- Status: Imperial state of the Holy Roman Empire
- Capital: Kleeburg
- Historical era: Early modern period
- • Established: 1604
- • Disestablished: 1731
| Preceded by | Succeeded by |
| / Palatinate-Zweibrücken | Palatinate-Zweibrücken-Birkenfeld / |

= Palatinate-Kleeburg =

State of the Holy Roman Empire

Palatinate-Kleeburg was an imperial state of the Holy Roman Empire, centered on the Alsatian lordship of Kleeburg.

== History ==
Palatinate-Kleeburg was created in 1604 as a cadet partition of Palatinate-Zweibrücken for John Casimir, the youngest son of John I, Count Palatine of Zweibrücken. In 1615, he married Catherine of Sweden, the eldest surviving daughter of King Charles IX of Sweden. Their eldest son, Charles Gustav, succeeded his father as Count Palatine of Kleeburg in 1652 and ascended the Swedish throne as Charles X Gustav in 1654. He then transferred Kleeburg to his younger brother, Adolph John I.
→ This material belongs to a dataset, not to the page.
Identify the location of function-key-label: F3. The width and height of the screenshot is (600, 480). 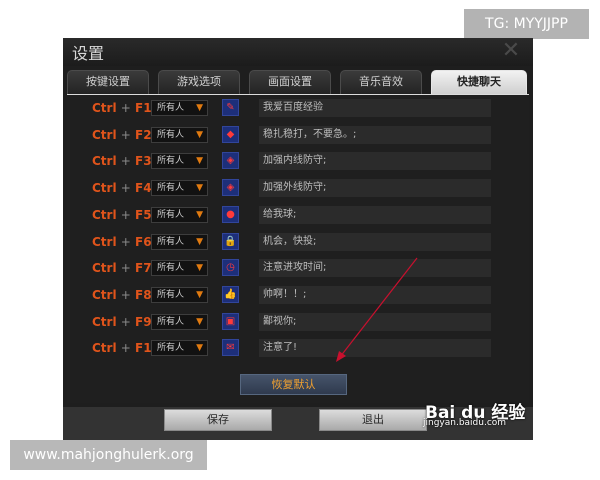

In 1718, Gustav Samuel Leopold, the last male member of the Kleeburg line, inherited the Duchy of Zweibrücken following the death of his cousin, King Charles XII of Sweden. Gustav died without issue in 1731, and Palatinate-Kleeburg was inherited by the Palatinate-Zweibrücken-Birkenfeld branch of the House of Wittelsbach.